YOUR OBJECTIVE: Filter the records below for the word "Repost". Copy each line that holds it.

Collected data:

● ● ● ● ● ● ●

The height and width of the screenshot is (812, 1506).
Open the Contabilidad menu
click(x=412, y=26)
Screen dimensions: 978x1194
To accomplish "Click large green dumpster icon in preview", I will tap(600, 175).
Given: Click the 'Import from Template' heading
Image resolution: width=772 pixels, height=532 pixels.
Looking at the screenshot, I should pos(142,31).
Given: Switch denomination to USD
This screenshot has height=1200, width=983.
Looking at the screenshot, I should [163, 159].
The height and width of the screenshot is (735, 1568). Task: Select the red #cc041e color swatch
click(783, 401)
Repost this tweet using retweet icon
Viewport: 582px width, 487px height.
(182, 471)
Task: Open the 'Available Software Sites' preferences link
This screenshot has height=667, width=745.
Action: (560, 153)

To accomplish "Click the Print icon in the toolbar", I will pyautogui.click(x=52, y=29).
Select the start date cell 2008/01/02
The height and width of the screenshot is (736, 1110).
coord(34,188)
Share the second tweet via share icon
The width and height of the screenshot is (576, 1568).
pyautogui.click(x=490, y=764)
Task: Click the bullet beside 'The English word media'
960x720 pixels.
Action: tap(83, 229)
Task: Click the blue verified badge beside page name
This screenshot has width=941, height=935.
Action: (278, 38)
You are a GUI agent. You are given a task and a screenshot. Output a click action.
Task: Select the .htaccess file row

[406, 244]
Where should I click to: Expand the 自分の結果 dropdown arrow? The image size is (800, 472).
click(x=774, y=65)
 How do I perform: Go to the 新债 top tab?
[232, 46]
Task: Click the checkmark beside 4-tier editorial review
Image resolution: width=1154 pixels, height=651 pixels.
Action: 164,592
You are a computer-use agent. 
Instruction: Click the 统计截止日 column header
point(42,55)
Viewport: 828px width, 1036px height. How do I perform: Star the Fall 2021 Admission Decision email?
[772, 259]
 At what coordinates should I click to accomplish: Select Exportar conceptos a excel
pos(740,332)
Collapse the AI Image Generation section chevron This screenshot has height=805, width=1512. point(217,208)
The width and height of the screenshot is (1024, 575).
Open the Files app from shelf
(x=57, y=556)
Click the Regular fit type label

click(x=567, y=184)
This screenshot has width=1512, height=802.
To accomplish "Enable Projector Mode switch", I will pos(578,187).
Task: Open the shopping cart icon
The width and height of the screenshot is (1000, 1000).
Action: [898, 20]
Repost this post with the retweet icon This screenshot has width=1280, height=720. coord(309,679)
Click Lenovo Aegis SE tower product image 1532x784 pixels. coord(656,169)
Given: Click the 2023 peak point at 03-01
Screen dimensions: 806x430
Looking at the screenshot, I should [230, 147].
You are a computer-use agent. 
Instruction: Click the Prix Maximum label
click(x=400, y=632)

● ● ● ● ● ● ●

COMPLETED TASK:
Repost this tweet using retweet icon
Repost this post with the retweet icon This screenshot has width=1280, height=720. coord(309,679)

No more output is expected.